**TASK DESCRIPTION:** Starting from the line that contains "Task: Open the audio waveform view icon", output every remaining line of the records below exactly as it appears, that line and the last one included.
[DATA EXCERPTS Boundary: Start]
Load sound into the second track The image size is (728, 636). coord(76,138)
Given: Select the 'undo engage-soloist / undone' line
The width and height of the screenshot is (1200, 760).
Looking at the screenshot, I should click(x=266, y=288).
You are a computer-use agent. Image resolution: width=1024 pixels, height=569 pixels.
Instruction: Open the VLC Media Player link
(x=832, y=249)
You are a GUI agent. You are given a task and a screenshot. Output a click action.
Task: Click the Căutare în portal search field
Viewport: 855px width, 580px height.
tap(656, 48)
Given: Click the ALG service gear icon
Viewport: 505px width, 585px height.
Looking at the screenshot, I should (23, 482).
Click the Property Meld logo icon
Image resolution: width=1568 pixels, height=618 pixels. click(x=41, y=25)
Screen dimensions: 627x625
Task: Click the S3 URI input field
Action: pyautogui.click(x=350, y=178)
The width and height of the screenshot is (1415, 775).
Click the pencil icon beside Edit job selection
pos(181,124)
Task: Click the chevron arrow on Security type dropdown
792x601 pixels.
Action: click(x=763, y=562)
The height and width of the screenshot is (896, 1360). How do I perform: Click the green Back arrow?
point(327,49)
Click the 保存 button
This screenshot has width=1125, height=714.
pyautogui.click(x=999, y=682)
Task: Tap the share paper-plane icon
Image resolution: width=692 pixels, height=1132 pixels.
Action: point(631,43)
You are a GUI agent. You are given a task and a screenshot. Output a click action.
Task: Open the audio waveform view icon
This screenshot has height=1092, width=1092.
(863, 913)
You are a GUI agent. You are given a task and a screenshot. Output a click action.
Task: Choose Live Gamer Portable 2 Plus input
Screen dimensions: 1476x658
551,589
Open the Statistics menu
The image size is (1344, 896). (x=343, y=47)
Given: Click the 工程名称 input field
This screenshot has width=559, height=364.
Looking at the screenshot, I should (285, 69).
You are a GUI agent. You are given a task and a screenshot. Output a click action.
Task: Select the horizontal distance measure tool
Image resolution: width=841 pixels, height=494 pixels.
[DATA EXCERPTS Boundary: End]
**OUTPUT FOR THIS EXERCISE:**
Task: Open the audio waveform view icon
This screenshot has height=1092, width=1092.
(863, 913)
You are a GUI agent. You are given a task and a screenshot. Output a click action.
Task: Choose Live Gamer Portable 2 Plus input
Screen dimensions: 1476x658
551,589
Open the Statistics menu
The image size is (1344, 896). (x=343, y=47)
Given: Click the 工程名称 input field
This screenshot has width=559, height=364.
Looking at the screenshot, I should (285, 69).
You are a GUI agent. You are given a task and a screenshot. Output a click action.
Task: Select the horizontal distance measure tool
Image resolution: width=841 pixels, height=494 pixels.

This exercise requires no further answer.